Thursday, 10 August 2017
Two boats: a colourful traditional narrowboat, moored on the Leeds-Liverpool Canal at East Riddlesden, and a small motorboat. Motor cruisers of this type are very rarely seen on the canal. I'm not sure whether there is a reason you don't see many but I did notice that, even though it wasn't going very fast, the wake behind it was much more powerful and possibly more destructive than that of the more sedate narrowboats. Either way, on a hot day it looked tempting to be cruising on the water rather than walking in the blazing sunshine beside it.
Wednesday, 9 August 2017
A friend and I had a wander along the canal path and ended up visiting the National Trust property, East Riddlesden Hall, a 17th century manor house. I've always liked it. It is small enough to feel cosy and to get a feel for how a relatively ordinary, though well-to-do, merchant family lived in the past. The Murgatroyds were staunch Royalists and there are Royalist symbols in the stonework on and in the house. It has been altered many times over the years and all that is left of one wing is just the front wall punctuated by windows. The small gardens are attractive too, with a large duckpond at the front and beds of unusual herbs that were grown for culinary and medicinal use and to make dye. The hall is reputed to be haunted but it always feels a warm and friendly place to me.
Tuesday, 8 August 2017
I went to visit a friend who lives in Ben Rhydding, a village near the spa town of Ilkley. Although it was a dull and drizzly day, we went for a short walk up to Audley Clevedon, a luxury retirement complex. I'd actually never heard of it before but it is set in a stunning location, high up on the edge of the moor and with wonderful views across the valley. It consists of about 90 new houses, cottages and apartments, all built to a high specification. Properties are sold on a lease, with maintenance of the property and the surrounding gardens all taken care of. At the centre of the complex is an older building, which used to be a preparatory school. Now it is a clubhouse with a luxury hotel feel. It has a restaurant/bistro, bar, swimming pool, gym, spa, library and comfortable lounges for use of the residents. The restaurant and bar is also open to non-residents so we enjoyed a coffee in elegant surroundings, looking out over the terrace at the lovely view.

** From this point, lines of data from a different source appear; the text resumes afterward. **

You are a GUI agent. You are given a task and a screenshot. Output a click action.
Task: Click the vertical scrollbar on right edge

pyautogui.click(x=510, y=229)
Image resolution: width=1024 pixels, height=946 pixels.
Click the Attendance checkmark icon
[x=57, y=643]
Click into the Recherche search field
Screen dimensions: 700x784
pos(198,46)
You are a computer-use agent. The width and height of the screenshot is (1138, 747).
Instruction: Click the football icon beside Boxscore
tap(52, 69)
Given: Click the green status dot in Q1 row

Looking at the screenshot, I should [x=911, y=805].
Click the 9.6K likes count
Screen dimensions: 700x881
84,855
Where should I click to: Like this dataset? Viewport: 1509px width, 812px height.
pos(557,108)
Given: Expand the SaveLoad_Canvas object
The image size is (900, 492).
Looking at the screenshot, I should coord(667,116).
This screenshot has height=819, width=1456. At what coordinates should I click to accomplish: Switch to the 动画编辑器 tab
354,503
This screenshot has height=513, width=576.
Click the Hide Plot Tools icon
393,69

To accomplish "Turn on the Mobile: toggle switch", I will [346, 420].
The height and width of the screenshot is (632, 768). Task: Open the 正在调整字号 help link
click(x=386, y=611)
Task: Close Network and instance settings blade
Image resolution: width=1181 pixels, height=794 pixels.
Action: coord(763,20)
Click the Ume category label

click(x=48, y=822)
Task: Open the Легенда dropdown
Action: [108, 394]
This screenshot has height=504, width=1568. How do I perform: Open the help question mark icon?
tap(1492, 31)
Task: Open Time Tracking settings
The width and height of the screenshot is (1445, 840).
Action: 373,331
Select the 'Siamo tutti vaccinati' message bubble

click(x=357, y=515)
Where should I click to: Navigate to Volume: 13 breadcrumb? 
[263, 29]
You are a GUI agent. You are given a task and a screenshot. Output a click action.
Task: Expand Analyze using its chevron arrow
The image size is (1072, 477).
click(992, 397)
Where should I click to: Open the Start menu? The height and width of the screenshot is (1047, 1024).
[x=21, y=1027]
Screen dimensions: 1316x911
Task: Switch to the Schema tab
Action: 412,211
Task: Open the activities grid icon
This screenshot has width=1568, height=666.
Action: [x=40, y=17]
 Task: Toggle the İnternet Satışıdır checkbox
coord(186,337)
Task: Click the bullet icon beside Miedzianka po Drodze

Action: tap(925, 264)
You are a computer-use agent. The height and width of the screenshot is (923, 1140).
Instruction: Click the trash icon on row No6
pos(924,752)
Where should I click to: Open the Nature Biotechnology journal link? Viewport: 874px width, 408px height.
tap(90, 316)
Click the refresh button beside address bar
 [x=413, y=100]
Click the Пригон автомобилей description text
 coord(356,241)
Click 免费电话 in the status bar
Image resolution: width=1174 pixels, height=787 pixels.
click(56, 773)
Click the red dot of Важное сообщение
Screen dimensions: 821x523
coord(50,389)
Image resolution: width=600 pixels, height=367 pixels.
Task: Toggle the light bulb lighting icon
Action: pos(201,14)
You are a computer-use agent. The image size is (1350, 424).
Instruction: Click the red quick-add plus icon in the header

This retirement lark has its perks! Although I couldn't afford to and would not wish to actually live in a place like Audley Clevedon, I can see its attractions.
Monday, 7 August 2017
The objective of our walk was Hewenden Viaduct, which you see from roads in the area but which I'd never seen up close. It's an impressive stone structure, built between 1881 and 1884, with 17 huge arches. Its foundations had to be half as deep (62.5 feet) as the height of the bridge (124 feet) because of the soft shales and clays it is built upon. The viaduct was part of the Great Northern Railway, linking the industrial towns of Keighley, Bradford and Halifax. The railway closed in 1963 but the route is now being re-opened in stages as a cycle trail.
Our walk wasn't intended to take us across it but, encountering a herd of cows and bulls in a field, we decided to take the safer option of a shortcut along the viaduct! It actually proved very interesting, with scenic views over the parapet.
The reservoir, seen below, was there before the railway. It provided a water supply for the nearby City of Bradford. The city Corporation objected to the railway's originally planned route, fearing it would pollute the water. The revised route necessitated building the huge viaduct.